* Request:
Render every line of the data below as a two-column Markdown table, with the row number under "No." and the line itself under "Entry". Omit blank lines.
=== Provided records ===
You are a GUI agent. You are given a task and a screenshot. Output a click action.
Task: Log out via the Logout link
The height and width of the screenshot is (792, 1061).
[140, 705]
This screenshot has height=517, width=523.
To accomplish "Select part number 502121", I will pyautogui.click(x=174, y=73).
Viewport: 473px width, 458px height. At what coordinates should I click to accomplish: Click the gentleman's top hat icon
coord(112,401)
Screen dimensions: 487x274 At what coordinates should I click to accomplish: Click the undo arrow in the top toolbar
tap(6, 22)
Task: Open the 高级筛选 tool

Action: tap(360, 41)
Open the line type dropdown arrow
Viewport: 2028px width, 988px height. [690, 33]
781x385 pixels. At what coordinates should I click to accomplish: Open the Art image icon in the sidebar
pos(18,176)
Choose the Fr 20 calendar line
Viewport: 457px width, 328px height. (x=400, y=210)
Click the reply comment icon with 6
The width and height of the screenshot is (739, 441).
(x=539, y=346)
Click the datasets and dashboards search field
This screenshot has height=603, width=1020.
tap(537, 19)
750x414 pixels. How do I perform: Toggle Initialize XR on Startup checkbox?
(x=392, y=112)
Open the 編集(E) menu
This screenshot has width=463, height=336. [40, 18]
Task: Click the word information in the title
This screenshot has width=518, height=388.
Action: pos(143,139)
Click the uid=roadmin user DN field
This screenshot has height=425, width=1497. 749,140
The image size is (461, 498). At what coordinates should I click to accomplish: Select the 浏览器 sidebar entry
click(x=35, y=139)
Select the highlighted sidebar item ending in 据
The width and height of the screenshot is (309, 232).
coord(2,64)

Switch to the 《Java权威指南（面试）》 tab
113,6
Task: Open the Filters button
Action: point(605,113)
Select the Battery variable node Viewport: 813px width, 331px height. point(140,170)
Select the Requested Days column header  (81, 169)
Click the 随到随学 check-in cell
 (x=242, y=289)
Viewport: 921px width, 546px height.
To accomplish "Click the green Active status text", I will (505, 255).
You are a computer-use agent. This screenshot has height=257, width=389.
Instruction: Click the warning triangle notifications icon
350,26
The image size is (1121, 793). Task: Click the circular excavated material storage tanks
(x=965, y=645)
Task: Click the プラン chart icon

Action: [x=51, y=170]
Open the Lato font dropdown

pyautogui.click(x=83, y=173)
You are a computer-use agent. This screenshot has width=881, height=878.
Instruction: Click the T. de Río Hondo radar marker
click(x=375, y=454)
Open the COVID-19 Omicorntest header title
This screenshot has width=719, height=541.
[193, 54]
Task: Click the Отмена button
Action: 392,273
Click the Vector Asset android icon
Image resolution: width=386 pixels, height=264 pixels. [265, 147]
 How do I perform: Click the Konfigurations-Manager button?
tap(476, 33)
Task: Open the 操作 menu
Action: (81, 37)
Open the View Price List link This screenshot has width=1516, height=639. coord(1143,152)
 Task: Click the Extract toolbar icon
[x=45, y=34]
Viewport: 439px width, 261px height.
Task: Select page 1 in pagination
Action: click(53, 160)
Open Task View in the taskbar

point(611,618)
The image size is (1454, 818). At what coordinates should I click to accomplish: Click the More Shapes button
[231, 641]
===
* Full response:
| No. | Entry |
|---|---|
| 1 | You are a GUI agent. You are given a task and a screenshot. Output a click action. |
| 2 | Task: Log out via the Logout link |
| 3 | The height and width of the screenshot is (792, 1061). |
| 4 | [140, 705] |
| 5 | This screenshot has height=517, width=523. |
| 6 | To accomplish "Select part number 502121", I will pyautogui.click(x=174, y=73). |
| 7 | Viewport: 473px width, 458px height. At what coordinates should I click to accomplish: Click the gentleman's top hat icon |
| 8 | coord(112,401) |
| 9 | Screen dimensions: 487x274 At what coordinates should I click to accomplish: Click the undo arrow in the top toolbar |
| 10 | tap(6, 22) |
| 11 | Task: Open the 高级筛选 tool |
| 12 | Action: tap(360, 41) |
| 13 | Open the line type dropdown arrow |
| 14 | Viewport: 2028px width, 988px height. [690, 33] |
| 15 | 781x385 pixels. At what coordinates should I click to accomplish: Open the Art image icon in the sidebar |
| 16 | pos(18,176) |
| 17 | Choose the Fr 20 calendar line |
| 18 | Viewport: 457px width, 328px height. (x=400, y=210) |
| 19 | Click the reply comment icon with 6 |
| 20 | The width and height of the screenshot is (739, 441). |
| 21 | (x=539, y=346) |
| 22 | Click the datasets and dashboards search field |
| 23 | This screenshot has height=603, width=1020. |
| 24 | tap(537, 19) |
| 25 | 750x414 pixels. How do I perform: Toggle Initialize XR on Startup checkbox? |
| 26 | (x=392, y=112) |
| 27 | Open the 編集(E) menu |
| 28 | This screenshot has width=463, height=336. [40, 18] |
| 29 | Task: Click the word information in the title |
| 30 | This screenshot has width=518, height=388. |
| 31 | Action: pos(143,139) |
| 32 | Click the uid=roadmin user DN field |
| 33 | This screenshot has height=425, width=1497. 749,140 |
| 34 | The image size is (461, 498). At what coordinates should I click to accomplish: Select the 浏览器 sidebar entry |
| 35 | click(x=35, y=139) |
| 36 | Select the highlighted sidebar item ending in 据 |
| 37 | The width and height of the screenshot is (309, 232). |
| 38 | coord(2,64) |
| 39 | Switch to the 《Java权威指南（面试）》 tab |
| 40 | 113,6 |
| 41 | Task: Open the Filters button |
| 42 | Action: point(605,113) |
| 43 | Select the Battery variable node Viewport: 813px width, 331px height. point(140,170) |
| 44 | Select the Requested Days column header  (81, 169) |
| 45 | Click the 随到随学 check-in cell |
| 46 |  (x=242, y=289) |
| 47 | Viewport: 921px width, 546px height. |
| 48 | To accomplish "Click the green Active status text", I will (505, 255). |
| 49 | You are a computer-use agent. This screenshot has height=257, width=389. |
| 50 | Instruction: Click the warning triangle notifications icon |
| 51 | 350,26 |
| 52 | The image size is (1121, 793). Task: Click the circular excavated material storage tanks |
| 53 | (x=965, y=645) |
| 54 | Task: Click the プラン chart icon |
| 55 | Action: [x=51, y=170] |
| 56 | Open the Lato font dropdown |
| 57 | pyautogui.click(x=83, y=173) |
| 58 | You are a computer-use agent. This screenshot has width=881, height=878. |
| 59 | Instruction: Click the T. de Río Hondo radar marker |
| 60 | click(x=375, y=454) |
| 61 | Open the COVID-19 Omicorntest header title |
| 62 | This screenshot has width=719, height=541. |
| 63 | [193, 54] |
| 64 | Task: Click the Отмена button |
| 65 | Action: 392,273 |
| 66 | Click the Vector Asset android icon |
| 67 | Image resolution: width=386 pixels, height=264 pixels. [265, 147] |
| 68 |  How do I perform: Click the Konfigurations-Manager button? |
| 69 | tap(476, 33) |
| 70 | Task: Open the 操作 menu |
| 71 | Action: (81, 37) |
| 72 | Open the View Price List link This screenshot has width=1516, height=639. coord(1143,152) |
| 73 |  Task: Click the Extract toolbar icon |
| 74 | [x=45, y=34] |
| 75 | Viewport: 439px width, 261px height. |
| 76 | Task: Select page 1 in pagination |
| 77 | Action: click(53, 160) |
| 78 | Open Task View in the taskbar |
| 79 | point(611,618) |
| 80 | The image size is (1454, 818). At what coordinates should I click to accomplish: Click the More Shapes button |
| 81 | [231, 641] |